A: We’re so sorry to hear about your wife. This has been a long haul for you, hasn’t it? We’ve both cared for elderly parents, and we know it’s not easy.

You raise an interesting question about what to call a person who looks after someone.

It’s ironic that “give” and “take” are opposites, while “caregiver” and “caretaker” mean the same thing. Such people not only give care to others, but they take care of them.

As you note, “caretaker” is the older term. It was first recorded in the mid-19th century, according to the Oxford English Dictionary, which defines it as “one who takes care of a thing, place, or person; one put in charge of anything.”

The OED’s first citation for its use in writing is from The Real “Souter Johnny,” a pamphlet published by Matthew Porteous in Glasgow in 1858:

“The souter’s wife … was servant to Gilbert Brown … and … acted as nurse and care-taker to Agnes his daughter.”

(The Agnes mentioned here was the mother of the poet Robert Burns, who immortalized the souter [shoemaker] John Davidson in his long poem Tam o’ Shanter, 1790.)

The newer term “caregiver” originated in the US more than a century later. The OED defines it as “a person, typically either a professional or close relative, who looks after a child, elderly person, invalid, etc.”

The dictionary’s first citation is from the title of a book by Richard A. Mackey, The Meaning of Mental Illness to Caregivers and Mental Health Agents, published in 1966 as a volume in the Catholic University of America Studies in Social Work.

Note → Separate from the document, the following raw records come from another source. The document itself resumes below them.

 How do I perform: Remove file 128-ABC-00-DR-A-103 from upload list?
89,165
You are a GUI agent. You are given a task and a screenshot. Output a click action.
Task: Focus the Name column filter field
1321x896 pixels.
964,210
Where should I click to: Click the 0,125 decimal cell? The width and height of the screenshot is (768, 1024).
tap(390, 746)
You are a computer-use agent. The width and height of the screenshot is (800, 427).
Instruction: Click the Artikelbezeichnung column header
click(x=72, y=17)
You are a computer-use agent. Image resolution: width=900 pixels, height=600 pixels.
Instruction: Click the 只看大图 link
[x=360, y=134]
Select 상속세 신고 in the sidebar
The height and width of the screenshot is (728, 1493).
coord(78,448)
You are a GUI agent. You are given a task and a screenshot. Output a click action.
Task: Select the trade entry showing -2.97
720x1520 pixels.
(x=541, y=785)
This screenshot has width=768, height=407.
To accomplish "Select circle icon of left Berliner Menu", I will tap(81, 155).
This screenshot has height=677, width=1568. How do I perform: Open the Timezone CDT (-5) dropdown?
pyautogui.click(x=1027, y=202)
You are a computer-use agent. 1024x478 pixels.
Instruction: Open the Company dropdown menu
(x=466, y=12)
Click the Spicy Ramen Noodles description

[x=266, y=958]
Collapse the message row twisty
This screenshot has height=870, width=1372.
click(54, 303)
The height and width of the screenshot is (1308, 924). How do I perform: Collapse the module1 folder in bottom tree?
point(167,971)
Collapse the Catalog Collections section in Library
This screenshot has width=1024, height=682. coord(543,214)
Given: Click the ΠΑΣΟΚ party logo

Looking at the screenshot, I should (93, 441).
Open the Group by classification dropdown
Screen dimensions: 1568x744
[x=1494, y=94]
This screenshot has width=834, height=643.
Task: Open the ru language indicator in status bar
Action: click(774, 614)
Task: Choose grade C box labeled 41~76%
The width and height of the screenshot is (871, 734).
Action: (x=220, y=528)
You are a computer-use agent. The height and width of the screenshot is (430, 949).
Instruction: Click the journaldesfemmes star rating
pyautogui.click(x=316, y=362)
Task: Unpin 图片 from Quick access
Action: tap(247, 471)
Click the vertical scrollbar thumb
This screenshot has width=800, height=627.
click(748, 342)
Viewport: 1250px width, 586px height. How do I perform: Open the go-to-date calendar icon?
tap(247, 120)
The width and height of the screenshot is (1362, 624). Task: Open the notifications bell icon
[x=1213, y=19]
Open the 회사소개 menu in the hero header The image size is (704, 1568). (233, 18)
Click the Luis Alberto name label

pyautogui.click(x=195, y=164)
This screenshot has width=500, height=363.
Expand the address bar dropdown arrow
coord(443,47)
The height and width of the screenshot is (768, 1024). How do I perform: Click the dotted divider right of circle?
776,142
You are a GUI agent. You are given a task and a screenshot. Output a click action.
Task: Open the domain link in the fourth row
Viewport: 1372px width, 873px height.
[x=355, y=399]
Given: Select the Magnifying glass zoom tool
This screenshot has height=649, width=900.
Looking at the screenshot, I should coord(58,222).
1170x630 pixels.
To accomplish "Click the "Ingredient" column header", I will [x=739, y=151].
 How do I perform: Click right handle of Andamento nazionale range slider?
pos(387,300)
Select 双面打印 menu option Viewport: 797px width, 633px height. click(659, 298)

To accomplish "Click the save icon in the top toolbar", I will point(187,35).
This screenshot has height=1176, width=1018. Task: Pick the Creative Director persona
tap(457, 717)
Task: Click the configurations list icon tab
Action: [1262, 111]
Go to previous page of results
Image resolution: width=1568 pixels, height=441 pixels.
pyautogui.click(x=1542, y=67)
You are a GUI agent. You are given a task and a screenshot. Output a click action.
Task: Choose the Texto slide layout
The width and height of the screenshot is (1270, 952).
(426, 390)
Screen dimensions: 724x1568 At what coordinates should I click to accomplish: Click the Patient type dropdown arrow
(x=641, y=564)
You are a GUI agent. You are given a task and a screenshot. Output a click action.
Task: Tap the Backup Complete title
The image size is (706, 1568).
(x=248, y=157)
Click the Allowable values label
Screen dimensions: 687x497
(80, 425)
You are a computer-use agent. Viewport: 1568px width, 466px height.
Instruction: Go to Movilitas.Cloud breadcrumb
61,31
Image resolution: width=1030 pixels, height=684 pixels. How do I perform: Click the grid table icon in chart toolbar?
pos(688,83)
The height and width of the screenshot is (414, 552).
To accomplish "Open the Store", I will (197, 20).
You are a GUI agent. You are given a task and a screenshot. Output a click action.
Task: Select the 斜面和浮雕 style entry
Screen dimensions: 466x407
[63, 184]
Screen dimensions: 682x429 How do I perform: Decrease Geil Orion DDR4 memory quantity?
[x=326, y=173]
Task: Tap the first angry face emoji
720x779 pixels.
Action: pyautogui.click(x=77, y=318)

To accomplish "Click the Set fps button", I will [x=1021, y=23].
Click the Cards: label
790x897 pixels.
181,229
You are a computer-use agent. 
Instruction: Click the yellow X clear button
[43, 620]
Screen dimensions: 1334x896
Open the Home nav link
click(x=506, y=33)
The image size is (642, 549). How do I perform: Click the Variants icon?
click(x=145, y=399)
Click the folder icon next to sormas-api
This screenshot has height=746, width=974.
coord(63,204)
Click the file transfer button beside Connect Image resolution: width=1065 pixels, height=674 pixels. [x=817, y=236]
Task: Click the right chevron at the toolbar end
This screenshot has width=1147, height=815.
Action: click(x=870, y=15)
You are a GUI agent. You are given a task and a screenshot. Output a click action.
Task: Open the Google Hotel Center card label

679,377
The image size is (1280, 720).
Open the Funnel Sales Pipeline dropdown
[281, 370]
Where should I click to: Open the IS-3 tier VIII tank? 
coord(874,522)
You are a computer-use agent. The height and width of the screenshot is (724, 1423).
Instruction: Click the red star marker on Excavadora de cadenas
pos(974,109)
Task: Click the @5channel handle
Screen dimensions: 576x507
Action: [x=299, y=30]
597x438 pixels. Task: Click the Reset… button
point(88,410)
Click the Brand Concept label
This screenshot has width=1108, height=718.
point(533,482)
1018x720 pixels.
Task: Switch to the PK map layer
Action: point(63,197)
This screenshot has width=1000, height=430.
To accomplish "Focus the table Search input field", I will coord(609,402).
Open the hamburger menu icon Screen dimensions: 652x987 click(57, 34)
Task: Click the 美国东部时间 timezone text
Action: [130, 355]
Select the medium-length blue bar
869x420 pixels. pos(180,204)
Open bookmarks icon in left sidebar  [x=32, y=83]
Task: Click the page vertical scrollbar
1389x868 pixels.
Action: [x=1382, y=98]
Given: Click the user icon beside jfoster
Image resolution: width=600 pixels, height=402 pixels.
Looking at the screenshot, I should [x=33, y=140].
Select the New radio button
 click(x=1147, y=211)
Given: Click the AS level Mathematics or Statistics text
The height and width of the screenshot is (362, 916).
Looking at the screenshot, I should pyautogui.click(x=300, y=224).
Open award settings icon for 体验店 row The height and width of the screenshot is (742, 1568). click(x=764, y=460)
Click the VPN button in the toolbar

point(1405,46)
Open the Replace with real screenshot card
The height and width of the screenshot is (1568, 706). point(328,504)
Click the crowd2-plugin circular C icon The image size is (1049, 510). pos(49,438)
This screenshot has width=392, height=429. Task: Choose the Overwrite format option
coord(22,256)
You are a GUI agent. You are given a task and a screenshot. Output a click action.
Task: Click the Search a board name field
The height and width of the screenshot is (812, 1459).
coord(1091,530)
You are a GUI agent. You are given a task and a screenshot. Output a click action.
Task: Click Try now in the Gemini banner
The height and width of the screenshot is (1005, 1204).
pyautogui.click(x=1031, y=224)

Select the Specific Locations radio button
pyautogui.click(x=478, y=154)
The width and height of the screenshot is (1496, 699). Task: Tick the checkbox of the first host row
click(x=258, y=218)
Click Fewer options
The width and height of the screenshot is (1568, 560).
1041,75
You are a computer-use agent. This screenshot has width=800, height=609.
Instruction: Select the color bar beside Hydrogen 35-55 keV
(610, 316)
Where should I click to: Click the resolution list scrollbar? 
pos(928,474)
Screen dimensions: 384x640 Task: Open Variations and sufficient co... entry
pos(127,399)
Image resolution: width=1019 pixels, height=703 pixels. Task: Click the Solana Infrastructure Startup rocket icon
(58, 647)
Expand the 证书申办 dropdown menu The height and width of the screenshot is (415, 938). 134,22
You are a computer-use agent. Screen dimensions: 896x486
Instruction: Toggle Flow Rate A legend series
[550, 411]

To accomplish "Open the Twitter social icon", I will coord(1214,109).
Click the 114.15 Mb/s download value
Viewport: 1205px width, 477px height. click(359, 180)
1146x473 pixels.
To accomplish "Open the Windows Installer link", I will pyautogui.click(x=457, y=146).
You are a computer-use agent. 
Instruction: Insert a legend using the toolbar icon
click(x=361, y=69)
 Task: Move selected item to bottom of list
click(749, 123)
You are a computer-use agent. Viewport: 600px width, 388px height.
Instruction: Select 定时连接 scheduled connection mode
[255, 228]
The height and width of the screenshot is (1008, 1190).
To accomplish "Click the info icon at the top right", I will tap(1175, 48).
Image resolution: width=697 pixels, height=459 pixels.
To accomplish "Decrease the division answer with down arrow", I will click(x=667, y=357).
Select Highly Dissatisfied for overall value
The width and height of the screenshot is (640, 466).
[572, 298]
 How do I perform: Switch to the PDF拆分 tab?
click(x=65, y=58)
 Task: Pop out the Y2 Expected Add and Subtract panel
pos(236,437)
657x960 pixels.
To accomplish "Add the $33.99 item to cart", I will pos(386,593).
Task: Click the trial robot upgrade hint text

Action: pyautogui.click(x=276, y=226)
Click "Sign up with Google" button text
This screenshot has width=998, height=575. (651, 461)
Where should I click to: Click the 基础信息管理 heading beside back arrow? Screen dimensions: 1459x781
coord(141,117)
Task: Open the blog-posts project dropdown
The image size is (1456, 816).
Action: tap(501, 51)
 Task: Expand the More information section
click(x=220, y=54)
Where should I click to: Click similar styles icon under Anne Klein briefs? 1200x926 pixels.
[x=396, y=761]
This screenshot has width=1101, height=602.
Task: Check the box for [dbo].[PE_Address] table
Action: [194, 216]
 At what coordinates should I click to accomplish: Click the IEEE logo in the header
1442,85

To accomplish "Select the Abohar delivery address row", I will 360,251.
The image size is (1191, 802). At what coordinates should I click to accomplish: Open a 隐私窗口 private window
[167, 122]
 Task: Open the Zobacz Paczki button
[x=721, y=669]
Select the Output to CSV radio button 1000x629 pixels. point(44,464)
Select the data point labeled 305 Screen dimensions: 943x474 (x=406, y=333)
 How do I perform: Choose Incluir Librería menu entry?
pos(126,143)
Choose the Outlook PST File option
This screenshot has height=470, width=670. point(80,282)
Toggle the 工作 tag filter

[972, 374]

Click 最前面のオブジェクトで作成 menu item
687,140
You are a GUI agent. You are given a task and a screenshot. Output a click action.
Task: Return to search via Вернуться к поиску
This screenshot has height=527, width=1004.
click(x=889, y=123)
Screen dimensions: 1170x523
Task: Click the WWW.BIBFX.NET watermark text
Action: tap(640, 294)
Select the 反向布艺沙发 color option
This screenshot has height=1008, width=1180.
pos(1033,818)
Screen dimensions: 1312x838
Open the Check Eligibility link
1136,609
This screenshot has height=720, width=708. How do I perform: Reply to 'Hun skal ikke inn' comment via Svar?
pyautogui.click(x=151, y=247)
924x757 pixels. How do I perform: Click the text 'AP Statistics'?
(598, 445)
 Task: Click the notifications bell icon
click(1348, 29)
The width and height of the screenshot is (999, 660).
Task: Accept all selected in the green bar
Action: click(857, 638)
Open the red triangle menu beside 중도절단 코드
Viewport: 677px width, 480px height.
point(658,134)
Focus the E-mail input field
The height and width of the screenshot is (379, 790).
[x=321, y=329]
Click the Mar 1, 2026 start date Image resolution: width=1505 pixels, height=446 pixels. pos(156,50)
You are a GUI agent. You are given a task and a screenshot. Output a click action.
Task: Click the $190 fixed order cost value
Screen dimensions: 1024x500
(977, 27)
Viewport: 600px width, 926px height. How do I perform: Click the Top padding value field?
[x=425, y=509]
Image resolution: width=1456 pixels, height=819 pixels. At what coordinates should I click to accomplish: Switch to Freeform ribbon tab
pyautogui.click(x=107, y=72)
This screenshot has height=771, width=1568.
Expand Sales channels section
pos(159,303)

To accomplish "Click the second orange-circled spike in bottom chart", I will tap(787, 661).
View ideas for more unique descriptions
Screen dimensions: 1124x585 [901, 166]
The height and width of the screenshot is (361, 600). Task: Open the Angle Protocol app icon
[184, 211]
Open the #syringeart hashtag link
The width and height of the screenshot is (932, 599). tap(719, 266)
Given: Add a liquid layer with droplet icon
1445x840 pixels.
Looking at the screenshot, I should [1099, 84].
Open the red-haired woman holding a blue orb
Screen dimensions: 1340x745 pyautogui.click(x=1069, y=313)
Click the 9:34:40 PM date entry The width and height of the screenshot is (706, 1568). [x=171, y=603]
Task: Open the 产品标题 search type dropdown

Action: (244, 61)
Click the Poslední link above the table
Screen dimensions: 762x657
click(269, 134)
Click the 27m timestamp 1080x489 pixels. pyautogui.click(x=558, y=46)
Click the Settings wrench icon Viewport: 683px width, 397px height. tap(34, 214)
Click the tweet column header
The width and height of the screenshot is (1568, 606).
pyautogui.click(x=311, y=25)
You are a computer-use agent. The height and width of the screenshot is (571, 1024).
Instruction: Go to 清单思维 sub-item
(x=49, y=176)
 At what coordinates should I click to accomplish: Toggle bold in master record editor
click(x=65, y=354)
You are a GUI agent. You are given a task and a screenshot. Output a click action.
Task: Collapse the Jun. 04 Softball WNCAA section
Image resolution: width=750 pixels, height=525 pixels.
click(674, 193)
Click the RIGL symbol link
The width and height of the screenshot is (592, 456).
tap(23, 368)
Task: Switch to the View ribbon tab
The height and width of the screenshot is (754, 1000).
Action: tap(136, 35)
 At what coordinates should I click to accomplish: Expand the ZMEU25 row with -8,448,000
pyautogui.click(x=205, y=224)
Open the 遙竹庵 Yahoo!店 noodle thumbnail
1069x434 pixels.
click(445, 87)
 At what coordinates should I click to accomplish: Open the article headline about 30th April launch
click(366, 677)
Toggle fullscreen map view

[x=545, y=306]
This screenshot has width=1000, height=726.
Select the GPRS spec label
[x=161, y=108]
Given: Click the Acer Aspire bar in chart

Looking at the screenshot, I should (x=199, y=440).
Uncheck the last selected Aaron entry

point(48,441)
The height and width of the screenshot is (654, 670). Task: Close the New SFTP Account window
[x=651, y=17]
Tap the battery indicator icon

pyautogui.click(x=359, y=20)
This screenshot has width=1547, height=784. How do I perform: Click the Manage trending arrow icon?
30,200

But “caregiver” was still a new word in London in 1988, as shown by this quote from the Independent: “The term nanny tends to be avoided, and substitutes range from babysitter to … the latest, ‘caregiver.’ ”

And we can’t resist quoting the OED’s third example, from a 2000 issue of the Daily Monitor, a newspaper in Kampala, Uganda: “Sociologists will tell you that in cultures where women are valued for traditional roles of mother and caregiver, hips are in.”

A little googling on our part indicates that those in the social services community prefer the term “caregiver” over “caretaker.”

Perhaps that’s because a “caretaker” can also be someone who takes care of property, in which case there’s not much personal “caring” involved.